Vor 75 Jahren ging an Havel und Elbe der Zweite Weltkrieg zu Ende. Am schlimmsten betroffen war in der Region die Stadt Sandau.

Von Ingo Freihorst 04.05.2020, 01:01

Elbe-Havel-Land l Als erste bekommen die Sandauer das Grauen dieses Krieges zu spüren. Am 13. April um 13.30 Uhr beginnt der Artilleriebeschuss von der anderen Elbseite durch die Amerikaner, der erst nach elf Tagen mit der fast völligen Zerstörung der Stadt endet: Etwa 80 Prozent der Gebäude sind Ruinen, neun Sandauer fielen dem Beschuss zum Opfer, 58 erliegen später ihren Verletzungen. Die Toten können nur nachts geborgen werden, beerdigt werden sie früh zwischen 4 und 6 Uhr – da war Feuerpause.

Luftwaffeneinheiten der Panzer-Jagd-Brigade „Herrmann Göring“ sowie Einheiten des XXXXI. Panzerkorps des Generalleutnants Rudolf Holste werden am 21. April zwischen Fischbeck und Havelberg stationiert. Im Norden schließt sich das III. SS-Panzerkorps an. Der Raum war bis dahin fast völlig von Truppen entblößt.

Klietz wird am 20. April 1945 stark bombardiert, wobei zahlreiche Wohnhäuser, Ställe und Scheunen zerstört wurden. Zum „Führergeburtstag“ war eine Hakenkreuzfahne gehisst worden. In der Chronik des damaligen Pfarrers Heinrich Peper ist zu lesen: „Otto Alex kam mir als erster vom Dorf entgegen und rief: ,Herrr Pastor, die Kirche, die Kirche! Die kriegen wir nie wieder aufgebaut!‘ Sie bot wirklich einen trostlosen Anblick. Eine schwere Bombe hatte den Chorraum getroffen, bis auf den Rest der Südmauer zerstört und gleichzeitig das Dach des Schiffes abgedeckt. ...

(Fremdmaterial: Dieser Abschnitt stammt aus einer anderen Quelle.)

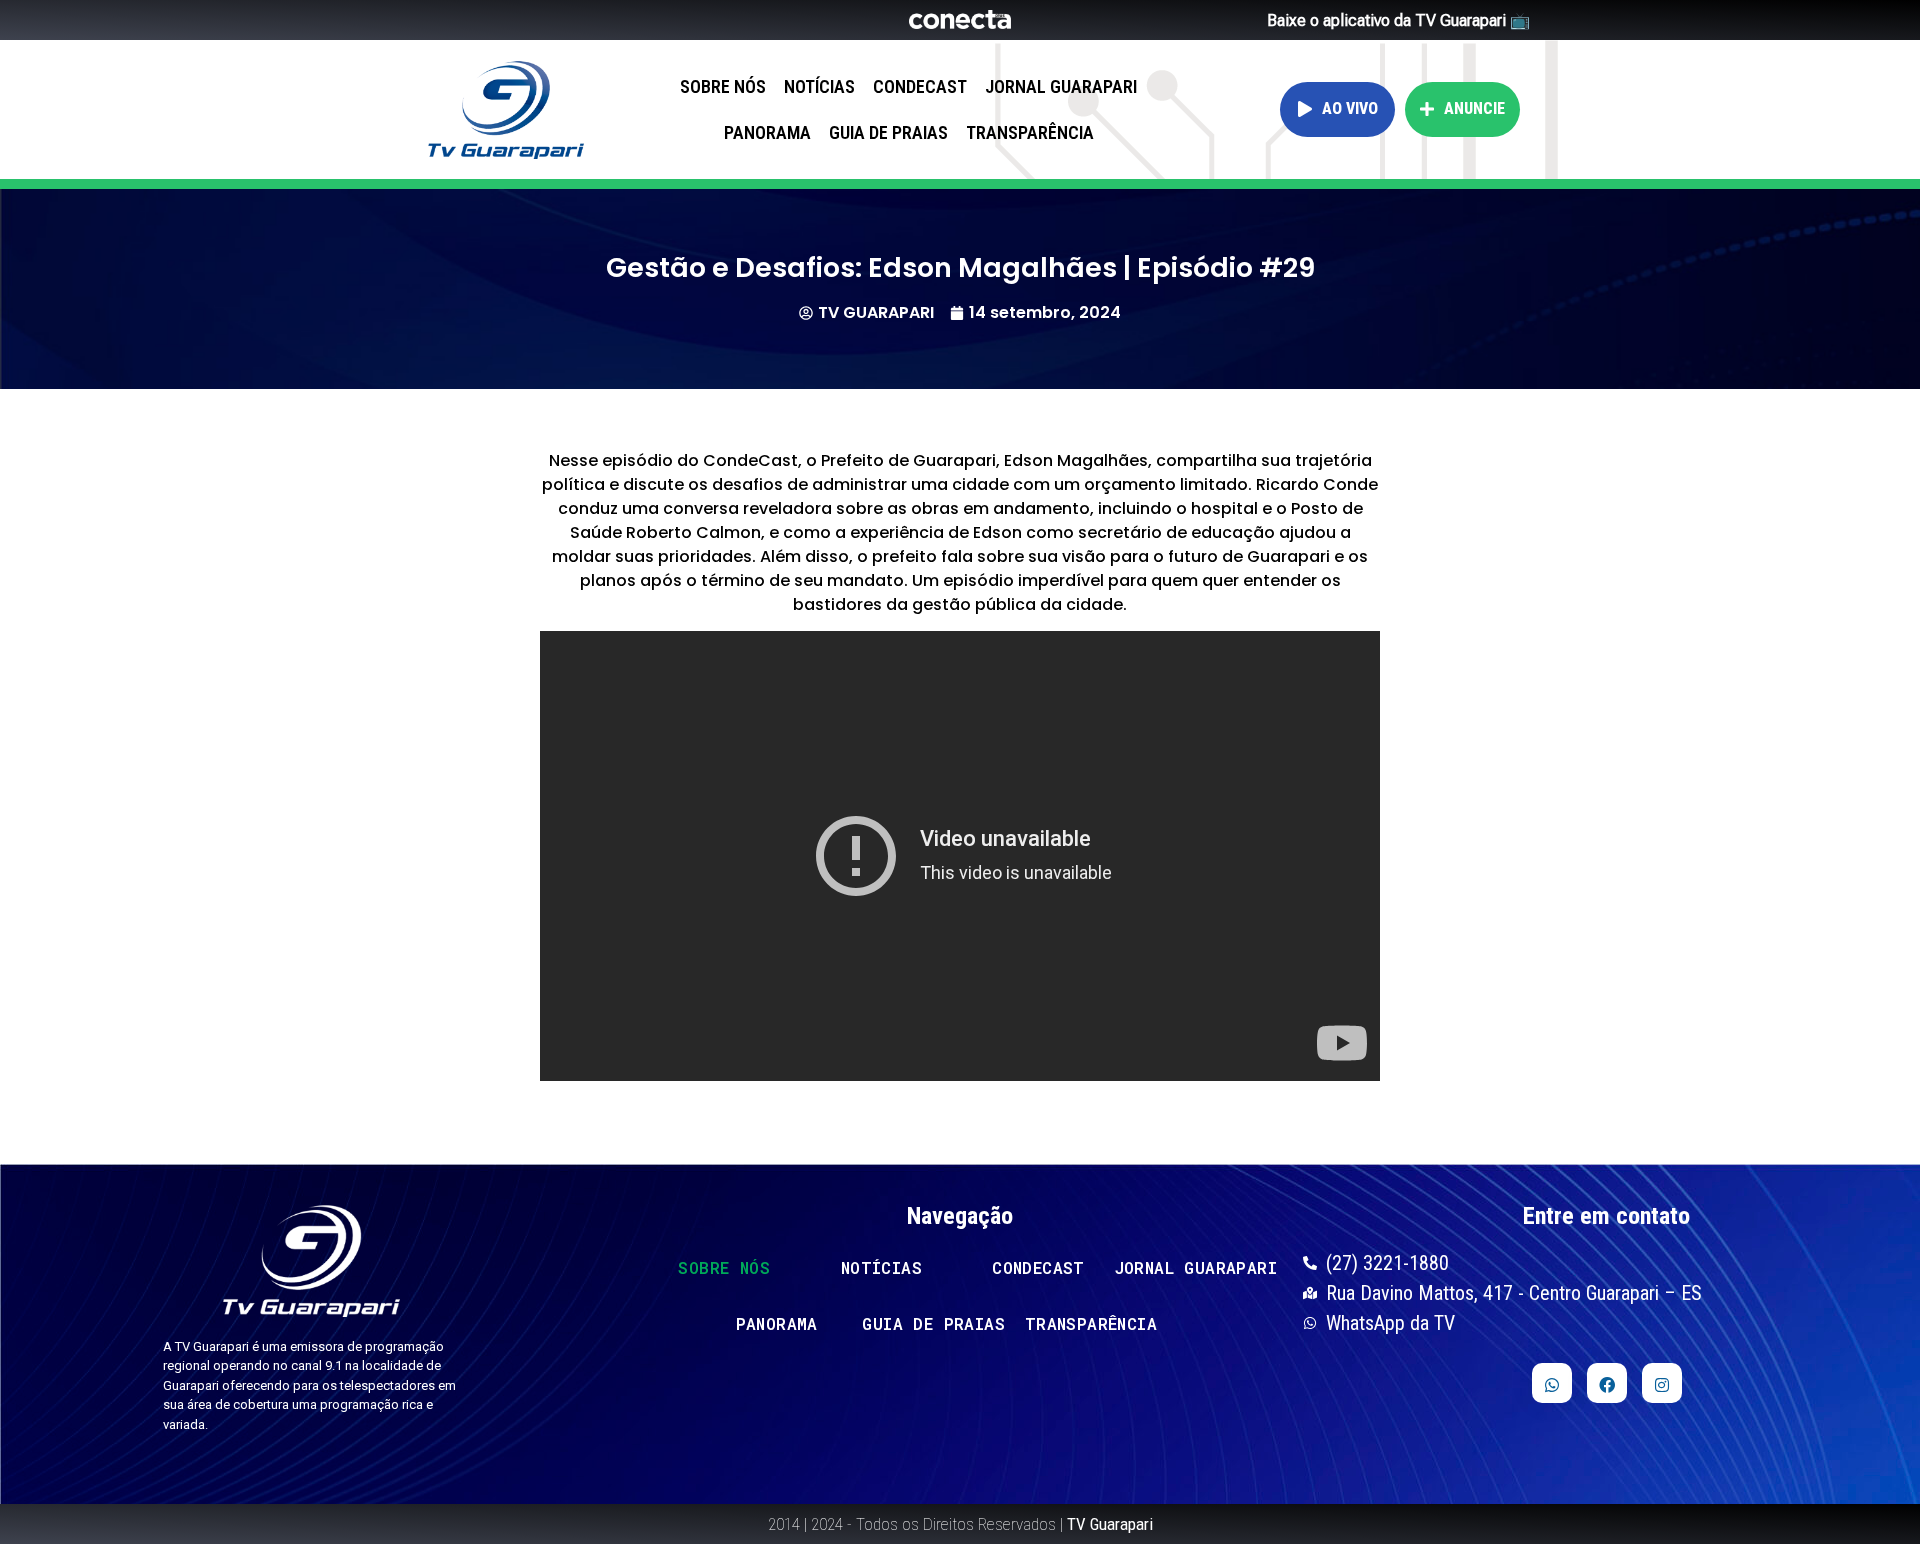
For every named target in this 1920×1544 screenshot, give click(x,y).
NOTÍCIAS (819, 86)
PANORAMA (767, 132)
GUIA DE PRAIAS (888, 132)
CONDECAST (920, 86)
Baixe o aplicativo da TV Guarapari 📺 (1398, 20)
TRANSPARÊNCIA (1030, 132)
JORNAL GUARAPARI (1061, 86)
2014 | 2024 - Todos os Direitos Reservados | (960, 1524)
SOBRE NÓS (723, 86)
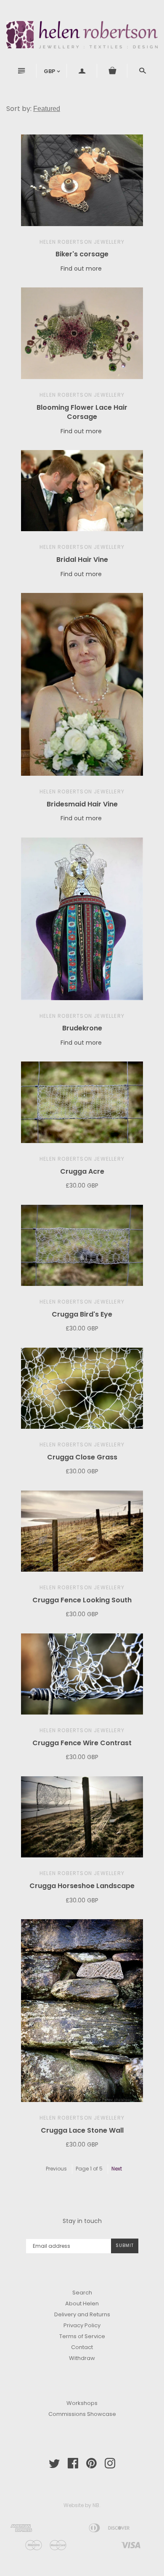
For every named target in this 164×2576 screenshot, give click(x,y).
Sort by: (19, 108)
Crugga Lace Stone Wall (82, 2130)
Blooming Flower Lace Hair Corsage (82, 412)
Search (82, 2293)
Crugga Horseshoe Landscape (82, 1886)
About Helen (82, 2303)
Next (116, 2168)
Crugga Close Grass (82, 1457)
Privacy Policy (82, 2325)
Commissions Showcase (82, 2414)
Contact (82, 2347)
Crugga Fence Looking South (82, 1600)
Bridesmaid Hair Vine (82, 804)
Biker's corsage (82, 254)
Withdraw (82, 2358)
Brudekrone (82, 1028)
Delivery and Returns (82, 2314)
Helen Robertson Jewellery (82, 241)
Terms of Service (82, 2336)
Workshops (82, 2403)
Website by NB (81, 2505)
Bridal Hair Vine (82, 559)
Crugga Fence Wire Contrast (82, 1743)
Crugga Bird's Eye (82, 1314)
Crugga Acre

Als die Russen von Ost und Nord immer näher heranrückten, wurde unser Dorf noch drei Tage verteidigt. In diesem Kampf war oft die Kirche mit ihrem Turm Zielpunkt der Artillerie. Die Nordost-Ecke wurde bis zum Glockenboden herausgeschossen. Zuletzt stürzte krachend die schlanke Turmspitze herunter. Als dann am 8. Mai die Russen einrückten, ... wurde von ihnen das noch intakte Gestühl herausgerissen und fand Verwendung für die Waldlager zur Unterbringung der Truppen.“

Die Division „Theodor Körner“ der Wenck-Armee, welche Klietz verteidigte, bestand aus den jüngsten und ältesten Soldaten des Krieges, es waren Hitlerjungen und Mitglieder des Reichsarbeitsdienstes. Viele ließen sinnlos so kurz vor Kriegsende ihr Leben. – Sie fanden ihre letzte Ruhe auf dem „Heldenfriedhof“, wie die Kriegsgräberstätte im Wald an der Forststraße im Dorf immer noch genannt wird. Nicht alle konnten identifiziert werden.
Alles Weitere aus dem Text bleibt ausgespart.